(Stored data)
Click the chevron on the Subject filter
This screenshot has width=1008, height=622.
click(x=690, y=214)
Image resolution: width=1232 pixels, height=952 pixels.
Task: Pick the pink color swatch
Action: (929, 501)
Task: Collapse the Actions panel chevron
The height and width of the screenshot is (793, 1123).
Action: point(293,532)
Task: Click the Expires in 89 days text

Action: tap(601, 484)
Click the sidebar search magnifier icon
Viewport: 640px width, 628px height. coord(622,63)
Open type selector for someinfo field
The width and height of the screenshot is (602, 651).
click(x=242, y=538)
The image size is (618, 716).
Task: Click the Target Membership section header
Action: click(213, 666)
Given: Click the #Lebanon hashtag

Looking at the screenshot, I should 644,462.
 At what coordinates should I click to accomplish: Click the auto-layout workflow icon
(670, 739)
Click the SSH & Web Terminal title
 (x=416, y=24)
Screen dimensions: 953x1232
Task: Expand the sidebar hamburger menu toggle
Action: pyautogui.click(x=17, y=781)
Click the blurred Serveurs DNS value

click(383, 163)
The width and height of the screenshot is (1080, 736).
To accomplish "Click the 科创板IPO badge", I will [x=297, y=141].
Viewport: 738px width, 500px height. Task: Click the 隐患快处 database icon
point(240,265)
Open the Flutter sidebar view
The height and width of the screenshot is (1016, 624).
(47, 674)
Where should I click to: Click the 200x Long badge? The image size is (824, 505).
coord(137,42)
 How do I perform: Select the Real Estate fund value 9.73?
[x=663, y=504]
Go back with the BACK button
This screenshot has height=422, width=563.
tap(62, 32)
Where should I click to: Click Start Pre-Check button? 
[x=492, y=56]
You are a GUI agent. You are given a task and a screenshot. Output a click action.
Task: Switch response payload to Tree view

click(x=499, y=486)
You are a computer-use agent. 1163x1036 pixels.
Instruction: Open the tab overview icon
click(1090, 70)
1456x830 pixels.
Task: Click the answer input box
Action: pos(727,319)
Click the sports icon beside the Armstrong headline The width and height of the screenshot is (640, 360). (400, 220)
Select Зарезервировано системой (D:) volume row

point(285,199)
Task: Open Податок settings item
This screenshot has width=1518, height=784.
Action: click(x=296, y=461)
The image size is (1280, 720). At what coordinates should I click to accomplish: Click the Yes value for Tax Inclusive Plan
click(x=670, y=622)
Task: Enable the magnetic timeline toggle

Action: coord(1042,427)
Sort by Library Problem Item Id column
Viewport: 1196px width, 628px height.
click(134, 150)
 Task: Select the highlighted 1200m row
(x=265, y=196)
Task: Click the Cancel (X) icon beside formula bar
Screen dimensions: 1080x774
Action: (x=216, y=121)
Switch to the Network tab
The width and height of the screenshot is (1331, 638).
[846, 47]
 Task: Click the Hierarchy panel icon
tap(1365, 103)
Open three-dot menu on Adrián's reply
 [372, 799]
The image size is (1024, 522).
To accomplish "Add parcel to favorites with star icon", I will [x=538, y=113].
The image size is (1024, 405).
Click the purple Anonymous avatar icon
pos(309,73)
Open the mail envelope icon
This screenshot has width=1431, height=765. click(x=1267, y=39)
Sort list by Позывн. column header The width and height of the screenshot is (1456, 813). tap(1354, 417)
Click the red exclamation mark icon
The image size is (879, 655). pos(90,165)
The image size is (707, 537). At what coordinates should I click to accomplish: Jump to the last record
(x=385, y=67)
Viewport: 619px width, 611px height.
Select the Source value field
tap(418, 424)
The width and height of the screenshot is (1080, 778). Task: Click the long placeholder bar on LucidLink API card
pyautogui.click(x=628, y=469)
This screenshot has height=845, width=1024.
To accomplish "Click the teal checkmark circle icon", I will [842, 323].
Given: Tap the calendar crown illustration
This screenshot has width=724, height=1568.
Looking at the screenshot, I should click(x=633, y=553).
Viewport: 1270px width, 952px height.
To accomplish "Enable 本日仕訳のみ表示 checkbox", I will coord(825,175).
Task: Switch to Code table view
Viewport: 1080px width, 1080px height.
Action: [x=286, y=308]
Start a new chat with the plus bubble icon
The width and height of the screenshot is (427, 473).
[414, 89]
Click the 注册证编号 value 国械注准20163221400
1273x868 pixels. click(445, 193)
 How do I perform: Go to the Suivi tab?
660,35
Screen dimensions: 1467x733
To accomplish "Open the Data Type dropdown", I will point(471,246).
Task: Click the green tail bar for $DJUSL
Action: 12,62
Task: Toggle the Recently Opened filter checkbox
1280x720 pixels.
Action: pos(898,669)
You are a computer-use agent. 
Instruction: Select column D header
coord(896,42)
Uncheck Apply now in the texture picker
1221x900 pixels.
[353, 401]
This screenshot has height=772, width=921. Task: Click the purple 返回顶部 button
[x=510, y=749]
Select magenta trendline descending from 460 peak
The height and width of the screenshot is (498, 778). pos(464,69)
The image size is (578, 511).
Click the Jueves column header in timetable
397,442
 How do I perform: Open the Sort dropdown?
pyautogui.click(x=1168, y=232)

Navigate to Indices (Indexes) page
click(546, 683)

# Your instructions
Using the records above, set down exactly the lines from the one with "The height and width of the screenshot is (1016, 624)." through the one with "You are a computer-use agent. 1163x1036", inclusive, and nothing more.

# Task output
The height and width of the screenshot is (1016, 624).
(47, 674)
Where should I click to: Click the 200x Long badge? The image size is (824, 505).
coord(137,42)
 How do I perform: Select the Real Estate fund value 9.73?
[x=663, y=504]
Go back with the BACK button
This screenshot has height=422, width=563.
tap(62, 32)
Where should I click to: Click Start Pre-Check button? 
[x=492, y=56]
You are a GUI agent. You are given a task and a screenshot. Output a click action.
Task: Switch response payload to Tree view

click(x=499, y=486)
You are a computer-use agent. 1163x1036 pixels.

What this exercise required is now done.